Jagatsinghpur District is one of the thirty districts of Odisha in the eastern coast of India. It became a new district in 1st april 1993 being separated from cuttack district.Its ancient name was Hariharapur .The city of Jagatsinghpur is the district headquarters. It is the smallest district in the state and covers a landmass of 1759 km2. With 88.5% rate of male literacy and 68.5% of female literacy, the district ranks better than the national average in literacy and is one of the developed districts in Odisha. The district tops the list in male literacy in Odisha.[1]


History of Jagatsinghpur comprises the conglomeration of Hindu, Muslim, Maratha and British realms. The Maratha administration kept the place under their jurisdiction and appointed Jagat Singh in 1748 to collect revenue. He collected the peshkush and Nazrana and remained an unchallenged and uninterrupted administrator for a pretty long period. The place was converted from Hariharpur to Jagatsinghpur after the name of Jagat Singh since 1786. Consequent to the bifurcation of old Cuttack District into four new districts, the Jagatsinghpur District was created on 1 April 1993. The new district was inaugurated by the then Chief Minister Biju Patnaik in an auspicious ceremony. The foundation stone to the District Collectorate was laid in November 1995 by the then Deputy Chief Minister Basant Kumar Biswal and it was inaugurated in November 1997.

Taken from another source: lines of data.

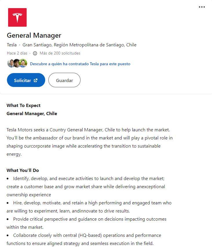This screenshot has height=247, width=212.
Task: Click the info icon beside applicant count
Action: click(35, 53)
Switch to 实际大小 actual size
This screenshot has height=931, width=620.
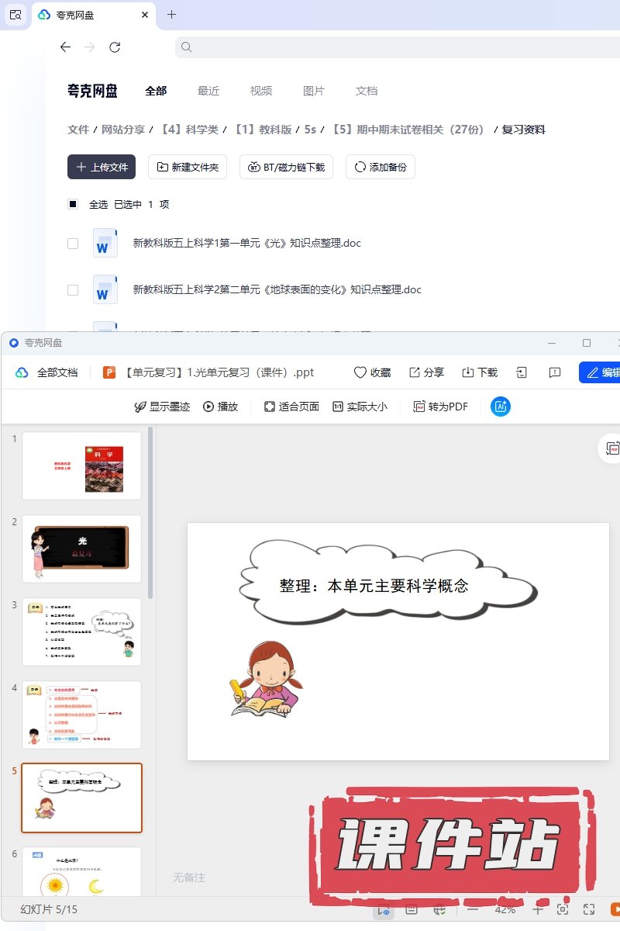pos(360,407)
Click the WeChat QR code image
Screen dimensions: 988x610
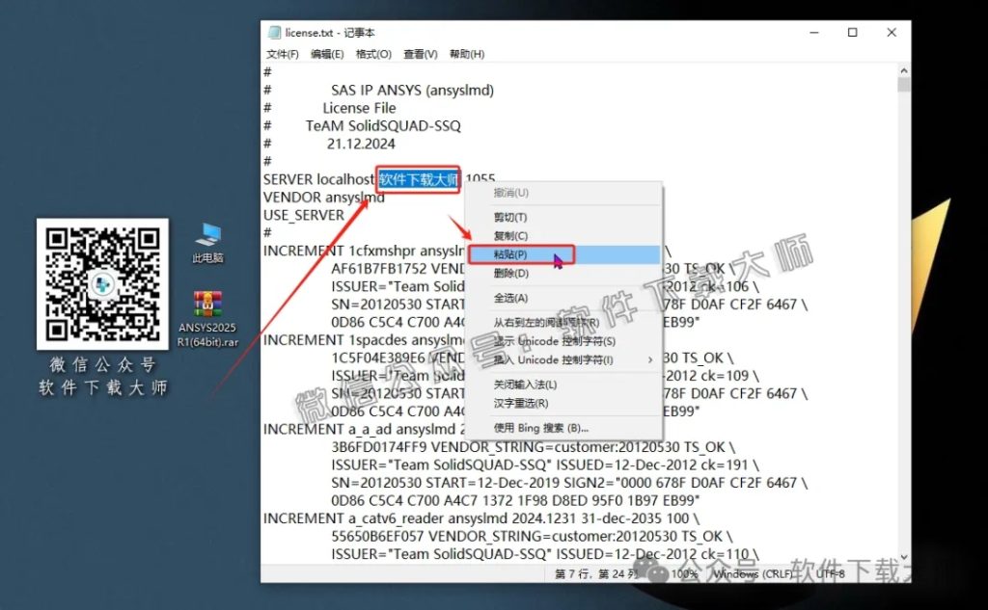(102, 285)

Jagatsinghpur is situated on an elevation of 15 metres (49 feet). It is the smallest district in the state and covers a landmass of 1759 km2. The place lies between 8603' to 86045' East Longitude and between 19058' to 20023' North latitude. It is bounded by Kendrapara district in North, Puri district in the South, Bay of Bengal in the East and Cuttack district in the West. It enjoys a temperate climate. Winter is cold, while summer is hot and humid. Four major rivers of Odisha irrigate the mainland of Jagatsinghpur. These are the Mahanadi, Kathajodi, Devi and Biluakhai. The district is prone to cyclonic rainfalls during the monsoons. The cyclone of 1999 caused maximum damage in this district. Mahanadi is the longest river in Jagatsinghpur.

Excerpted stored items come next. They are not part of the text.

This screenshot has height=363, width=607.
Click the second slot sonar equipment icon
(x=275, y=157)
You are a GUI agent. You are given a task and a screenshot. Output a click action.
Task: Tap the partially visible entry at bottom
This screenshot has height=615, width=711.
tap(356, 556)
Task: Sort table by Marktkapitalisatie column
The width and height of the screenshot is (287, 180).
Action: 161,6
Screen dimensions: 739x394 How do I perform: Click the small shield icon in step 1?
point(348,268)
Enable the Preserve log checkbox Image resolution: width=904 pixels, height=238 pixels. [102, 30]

The economy of the Jagatsinghpur district is dependent on agriculture. Agriculture is the main occupation of bulk of the population. The key crops of the district are paddy, sugarcane, turmeric, cotton and jute. Processing, manufacturing, reparing and fisheries industries also contribute towards the economic development. Jagatsinghpur is a leading district of the state in terms of industrialization. Paradip, a modern deep water port, was built here in the 1960s and has now become a hot business destination due to the large foreign direct investment. The port town of the district has already emerged as the one of the country’s major investment hot spot by attracting investment in excess of the tune of 3.5 lakh crores (US $68.84 billion) including the Rs 2, 74,134 crore Petroleum Chemicals and Petrochemical Investment Region (PCPIR) which has spread over 284 square kilometres (110 sq mi) in the area.[2] IOC has already installed a 15 MMTPA refinery cum petrochemical complex at Paradip. Indian Railways has also taken up the Paradeep-Haridaspur 82 km broad gauge line to boost the infrastructure in the region. Up-gradation of NH-5(A) is also going on in a very fast rate. A new all green field road will also be built from Bhubaneswar to Paradip.[3]

The following Large and Medium sector industries exist in the district.

  • Paradeep Phosphates Limited, a fertilizer company
  • Paradeep Plastic Park Limited
  • IFFCO- Fertilizer Plant
  • Essar Steel's Pellet plant
  • Indian Oil marketing terminal
  • Indian Oil Corporation Limited (IOCL) Refinery
  • Bharat Petroleum Corp. Ltd. marketing terminal
  • Hindustan Petroleum Corp. Ltd. marketing terminal.
  • Cargill's edible oil plant
  • Skol Breweries Ltd. ( Unit-East Coast Brewery)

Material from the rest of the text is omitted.